# WHAT TO WORK ON
Reproduce the records below exactly as they appear.

──────

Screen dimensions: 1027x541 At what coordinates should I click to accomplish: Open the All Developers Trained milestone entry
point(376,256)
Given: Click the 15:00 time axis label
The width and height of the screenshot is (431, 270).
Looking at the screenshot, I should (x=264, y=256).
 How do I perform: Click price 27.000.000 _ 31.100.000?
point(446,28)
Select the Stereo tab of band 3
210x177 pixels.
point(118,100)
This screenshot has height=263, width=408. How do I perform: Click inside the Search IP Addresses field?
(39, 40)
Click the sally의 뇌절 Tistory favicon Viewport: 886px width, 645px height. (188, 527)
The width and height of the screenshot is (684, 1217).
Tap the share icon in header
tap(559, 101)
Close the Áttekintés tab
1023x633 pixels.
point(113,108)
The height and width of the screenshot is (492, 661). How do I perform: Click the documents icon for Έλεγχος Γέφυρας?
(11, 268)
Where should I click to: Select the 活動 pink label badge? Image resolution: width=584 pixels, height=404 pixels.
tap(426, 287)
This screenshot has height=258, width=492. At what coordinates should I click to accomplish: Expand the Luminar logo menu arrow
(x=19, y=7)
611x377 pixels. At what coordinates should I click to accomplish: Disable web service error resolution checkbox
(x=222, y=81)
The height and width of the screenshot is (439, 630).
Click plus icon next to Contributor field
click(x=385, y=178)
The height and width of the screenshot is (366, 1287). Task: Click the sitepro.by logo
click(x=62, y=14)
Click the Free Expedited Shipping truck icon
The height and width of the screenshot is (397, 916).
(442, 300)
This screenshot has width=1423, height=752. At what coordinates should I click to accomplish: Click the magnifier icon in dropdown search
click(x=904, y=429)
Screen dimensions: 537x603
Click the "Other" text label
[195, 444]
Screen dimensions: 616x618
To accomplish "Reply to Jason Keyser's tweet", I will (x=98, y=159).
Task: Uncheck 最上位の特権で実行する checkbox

──────

# EXERCISE ANSWER
Screen dimensions: 1027x541 At what coordinates should I click to accomplish: Open the All Developers Trained milestone entry
point(376,256)
Given: Click the 15:00 time axis label
The width and height of the screenshot is (431, 270).
Looking at the screenshot, I should (x=264, y=256).
 How do I perform: Click price 27.000.000 _ 31.100.000?
point(446,28)
Select the Stereo tab of band 3
210x177 pixels.
point(118,100)
This screenshot has height=263, width=408. How do I perform: Click inside the Search IP Addresses field?
(39, 40)
Click the sally의 뇌절 Tistory favicon Viewport: 886px width, 645px height. (188, 527)
The width and height of the screenshot is (684, 1217).
Tap the share icon in header
tap(559, 101)
Close the Áttekintés tab
1023x633 pixels.
point(113,108)
The height and width of the screenshot is (492, 661). How do I perform: Click the documents icon for Έλεγχος Γέφυρας?
(11, 268)
Where should I click to: Select the 活動 pink label badge? Image resolution: width=584 pixels, height=404 pixels.
tap(426, 287)
This screenshot has height=258, width=492. At what coordinates should I click to accomplish: Expand the Luminar logo menu arrow
(x=19, y=7)
611x377 pixels. At what coordinates should I click to accomplish: Disable web service error resolution checkbox
(x=222, y=81)
The height and width of the screenshot is (439, 630).
Click plus icon next to Contributor field
click(x=385, y=178)
The height and width of the screenshot is (366, 1287). Task: Click the sitepro.by logo
click(x=62, y=14)
Click the Free Expedited Shipping truck icon
The height and width of the screenshot is (397, 916).
(442, 300)
This screenshot has width=1423, height=752. At what coordinates should I click to accomplish: Click the magnifier icon in dropdown search
click(x=904, y=429)
Screen dimensions: 537x603
Click the "Other" text label
[195, 444]
Screen dimensions: 616x618
To accomplish "Reply to Jason Keyser's tweet", I will (x=98, y=159).
Task: Uncheck 最上位の特権で実行する checkbox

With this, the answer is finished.